- Exercises to complete:
[a] In the passage on Giacomo Leopardi, what English title is given for his Operette morali?
[b] Carry on writing the passage on Giacomo Leopardi, starting right after its final sentence.

The great poet of the age was Giacomo Leopardi (1798–1837), born thirteen years after Manzoni at Recanati, of a patrician family, bigoted and avaricious. He became so familiar with Greek authors that he used afterwards to say that the Greek mode of thought was more clear and living to his mind than the Latin or even the Italian. Solitude, sickness, domestic tyranny, prepared him for profound melancholy. From this he passed into complete religious scepticism, from which he sought rest in art.

Everything is terrible and grand in his poems, but besides being the greatest poet of nature and of sorrow, he was also an admirable prose writer. In his Operette morali (Small Moral Works), dialogues and discourses marked by a cold and bitter smile at human destinies that freezes the reader, the clearness of style, the simplicity of language and the depth of conception are such that perhaps he is not only the greatest lyrical poet since Dante, but also one of the most perfect writers of prose that Italian literature has had.

- Listed records:
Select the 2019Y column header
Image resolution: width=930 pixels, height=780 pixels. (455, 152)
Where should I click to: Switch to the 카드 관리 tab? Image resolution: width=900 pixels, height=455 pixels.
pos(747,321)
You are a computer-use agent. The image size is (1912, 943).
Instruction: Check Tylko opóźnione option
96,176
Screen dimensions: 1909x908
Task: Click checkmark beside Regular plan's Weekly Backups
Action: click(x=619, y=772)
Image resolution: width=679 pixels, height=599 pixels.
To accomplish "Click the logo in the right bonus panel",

- Outputs in order:
[a] Small Moral Works

[b]
He is widely seen as one of the most radical and challenging thinkers of the 19th century Although he was educated in the Enlightenment culture, he highlights its negative and destructive aspects, and despite his pessimistic materialism he maintains a paradoxical relationship with Platonism, which does not cancel but rather exalts the «eternal mystery/ of our being», reaching an unconscious harmony with German Romanticism, even though he has nothing in common with Idealism.

===Patriotic and political literature===
Manzoni's pedagogical realism inspired the spread of the historical novel, which included works by Massimo d'Azeglio (Ettore Fieramosca), Tommaso Grossi (Marco Visconti), Cesare Cantù (Margherita Pusterla), Giovanni Ruffini (Doctor Antonio), Silvio Pellico, Luigi Capranica, Niccolò Tommaseo and others.
Their novels conveyed patriotic ideals behind events set in the distant past, especially the Middle Ages, to circumvent Austrian censorship.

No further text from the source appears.